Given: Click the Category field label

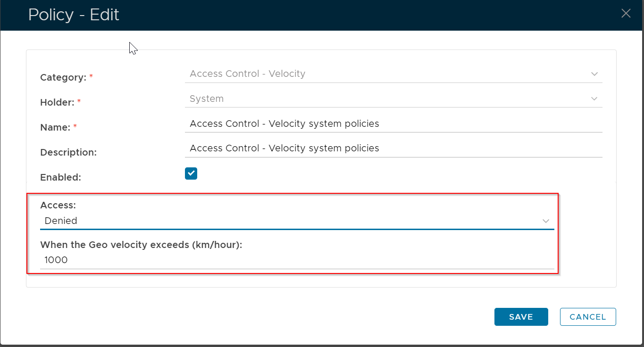Looking at the screenshot, I should 63,78.
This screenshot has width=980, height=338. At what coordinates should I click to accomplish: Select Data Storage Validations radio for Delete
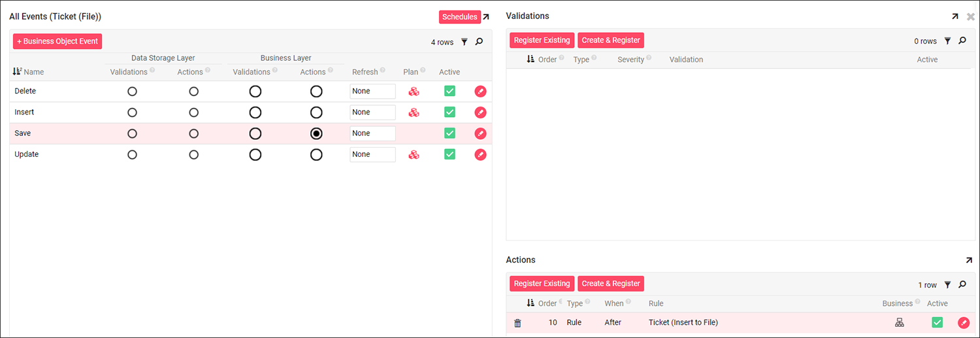(132, 92)
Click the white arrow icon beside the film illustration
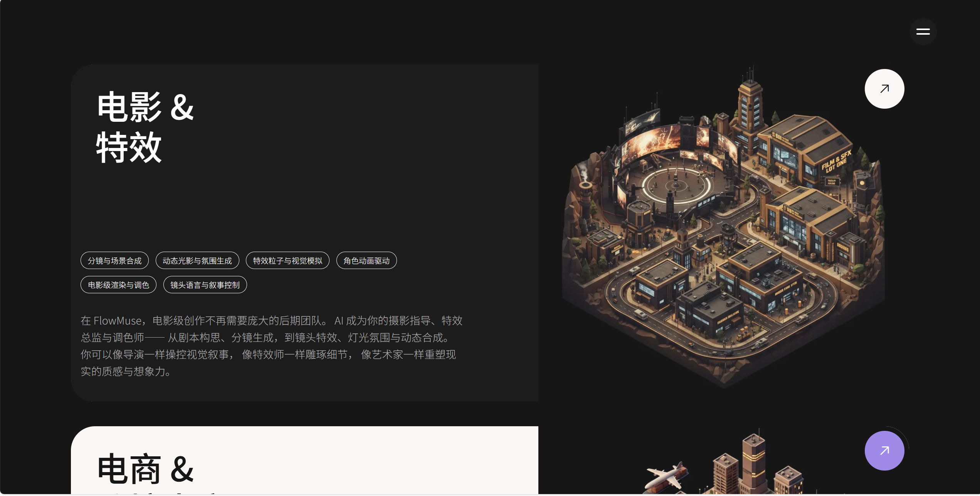Image resolution: width=980 pixels, height=496 pixels. [x=884, y=89]
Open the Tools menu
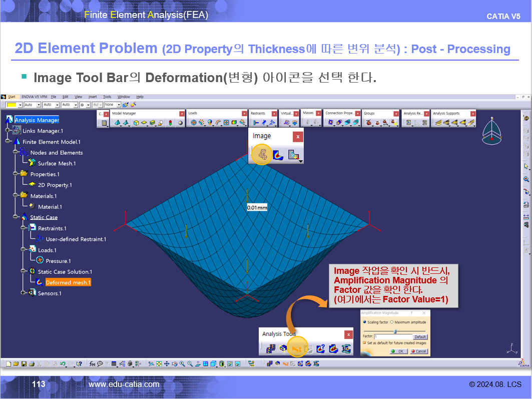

::::::::::

* **WHAT THE TASK REQUIRES**: Please output every entry exactly as written, apart from the pictures.

* **EXERCISE ANSWER**:
Given: Click the Category field label

Looking at the screenshot, I should 63,78.
This screenshot has width=980, height=338. At what coordinates should I click to accomplish: Select Data Storage Validations radio for Delete
(132, 92)
Click the white arrow icon beside the film illustration
Image resolution: width=980 pixels, height=496 pixels. [x=884, y=89]
Open the Tools menu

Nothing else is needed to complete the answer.